### Requirements
Can you copy out word for word the lines below, starting with the line with "Task: Follow Rob Pyne" and going on through the line with "point(1428,319)", leaving the pictures out?

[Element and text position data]
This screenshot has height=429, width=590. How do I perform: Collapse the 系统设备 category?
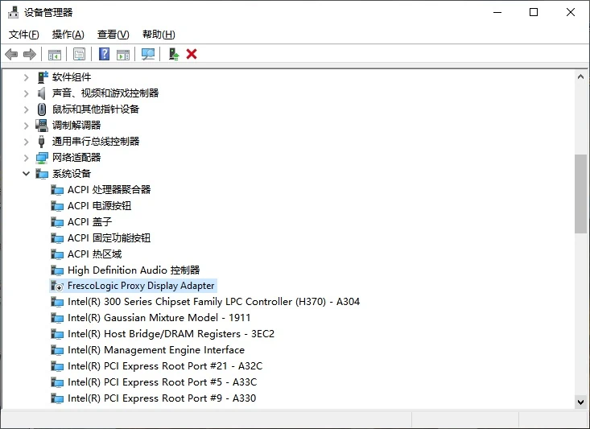(26, 174)
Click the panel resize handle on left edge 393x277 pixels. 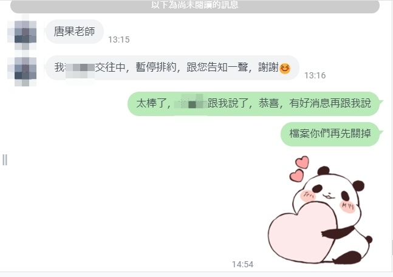(5, 160)
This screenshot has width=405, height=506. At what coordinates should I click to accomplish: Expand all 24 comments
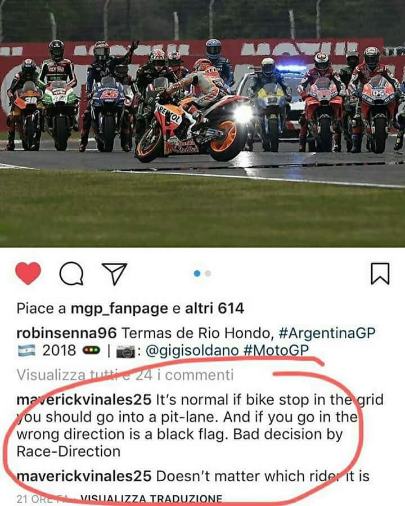[125, 375]
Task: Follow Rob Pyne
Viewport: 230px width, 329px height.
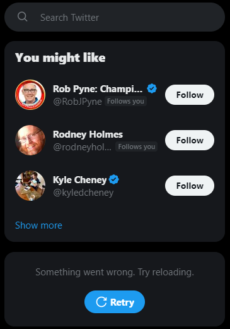Action: [190, 95]
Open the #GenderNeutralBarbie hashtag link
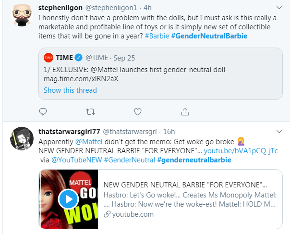 pos(209,36)
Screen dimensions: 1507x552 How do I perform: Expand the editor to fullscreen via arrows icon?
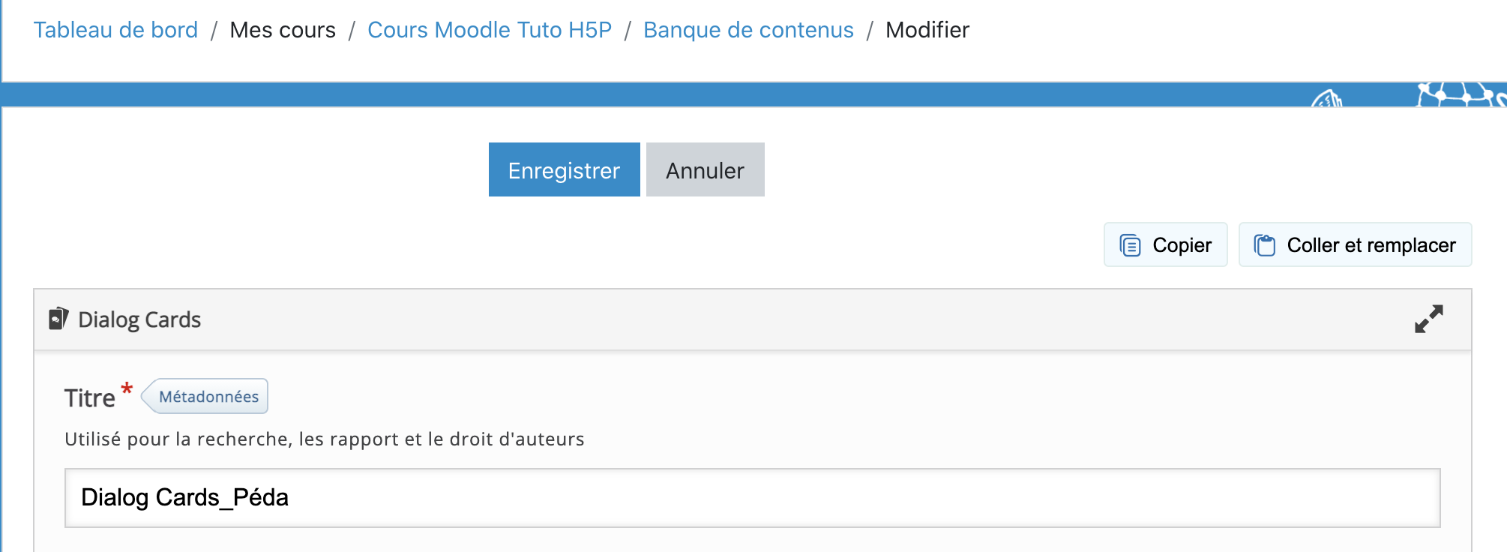point(1428,319)
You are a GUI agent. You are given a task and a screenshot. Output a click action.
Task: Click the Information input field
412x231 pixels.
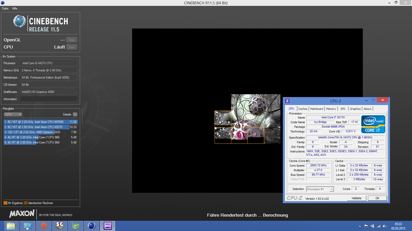tap(49, 99)
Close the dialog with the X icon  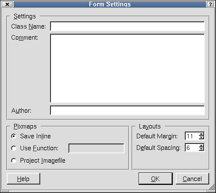point(7,4)
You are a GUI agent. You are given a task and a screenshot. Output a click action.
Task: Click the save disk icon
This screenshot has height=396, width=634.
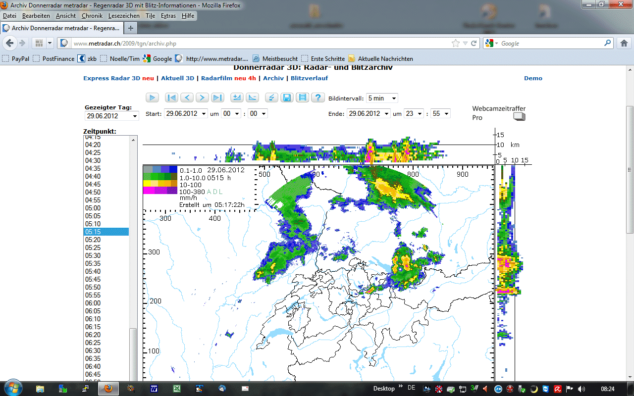pyautogui.click(x=286, y=98)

### Full solution
Task: Follow Rob Pyne
Viewport: 230px width, 329px height.
Action: [190, 95]
Open the #GenderNeutralBarbie hashtag link
 pos(209,36)
Screen dimensions: 1507x552 How do I perform: Expand the editor to fullscreen via arrows icon?
point(1428,319)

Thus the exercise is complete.